Many are financial barriers
an insufficient availability of quality data from subordinate health facilities
the unavailability of health facilities willing to carry the vaccine
low levels of health care utilization; poor reporting of data from some private providers
limitations of government resources
4.) Mice vs. Ticks….Where is the high risk areas?
Figure2: U.S. Lyme disease risk map with four
categories of risk. Black = High risk, white =
Minimal or no risk.
(http://www.cvbd.org/4055.0.html)
Figure3: Evidence of persistent infection
5.) Persistance of Borellia after antibiotics?
Results indicated that following antibiotic treatment, mice remained infected with nondividing but
infectious spirochetes, particularly when antibiotic treatment was commenced during the chronic
stage of infection.
The effectiveness of antibiotic treatment was examined in a mouse model of Lyme borreliosis. Mice were
treated with ceftriaxone or saline solution for 1 month, commencing during the early (3 weeks) or chronic
(4 months) stages of infection with Borrelia burgdorferi. Tissues from mice were tested for infection by
culture, PCR, xenodiagnosis, and transplantation of allografts at 1 and 3 months after completion of
treatment. In addition, tissues were examined for the presence of spirochetes by immunohistochemistry.

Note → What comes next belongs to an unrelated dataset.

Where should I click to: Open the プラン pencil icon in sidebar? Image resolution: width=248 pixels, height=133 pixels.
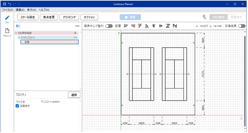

In contrast to saline solution-treated mice, mice treated with antibiotic were consistently culture negative,
but tissues from some of the mice remained PCR positive, and spirochetes could be visualized in
collagen-rich tissues. Furthermore, when some of the antibiotic-treated mice were fed on by Ixodes
scapularis ticks (xenodiagnosis), spirochetes were acquired by the ticks, as determined based upon PCR
results, and ticks from those cohorts transmitted spirochetes to naïve SCID mice, which became PCR
positive but culture negative. Results indicated that following antibiotic treatment, mice remained infected
with nondividing but infectious spirochetes, particularly when antibiotic treatment was commenced
during the chronic stage of infection.